With improvement comes more responsibilities. It starts with controlling the ball. If Lin takes a bigger role in facilitating, structuring and controlling the offense, the Rockets will be tough to beat.
Terrence Jones is another young power forward who must take a bigger role. After excelling for two seasons under John Calipari at Kentucky, Jones was selected by the Rockets with the 18th overall selection in 2012.
He spent his rookie campaign up and down from the D-League at Rio Grande Valley, finding it difficult to prove himself in the young Rockets front court.
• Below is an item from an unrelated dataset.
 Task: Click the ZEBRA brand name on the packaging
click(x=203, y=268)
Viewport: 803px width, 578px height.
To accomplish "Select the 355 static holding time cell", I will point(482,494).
The 6'9" 21-year-old can serve as a combo forward and come off the bench to give Chandler Parsons or the starting power forward—let’s say Robinson— a breather.
Appearing in 19 games this past season, Jones scored 5.5 points and added 3.4 rebounds in 14.5 minutes. While fellow rookie Robinson didn’t play at all in the playoffs, Jones saw time in two games, scoring eight points and grabbing 15 rebounds in 35 total minutes.
Jones has the talent to put the ball on the floor and make plays with his ball-handling. He has a long-range jumper (perfect for the Rockets' style) and grabs his share of rebounds.
Though it came in the last five minutes of a blowout, you can see the energy that Jones brings and the type of player he is on the offensive end in this highlight:
He received his chance with the Rockets after completely dominating the D-League. He scored 19 points per game on 47.9 percent shooting and added nine rebounds, 2.5 assists, 1.5 steals and 1.3 blocks in his 24 games at Rio Grande Valley.
Jones had a strong April in a Rockets uniform, where he played over 23 minutes per contest. He scored 8.8 points for the month, blocked nearly two shots per game and grabbed almost six rebounds in his eight games played.
If he is able to do that consistently next year, his role will undoubtedly increase.
Jones has the court vision to play great help defense. In this next clip, you get a glimpse of his ability to leave his man and help on defense at the 2:10 mark.
It was beneficial for Jones to spend the majority of the season in the D-League where he was able to see almost 31 minutes a game while working on his craft. When he returned in April, McHale went with the “hot hand” and gave Jones extended minutes.
A full offseason with the team will help to further develop Jones as an effective NBA player and as the 2013-14 season rolls around, he will be able to contribute in a bigger capacity for the Rockets.
The future looks bright, and if these three players can take on a bigger role next season, we'll see the Rockets play deep into the playoffs.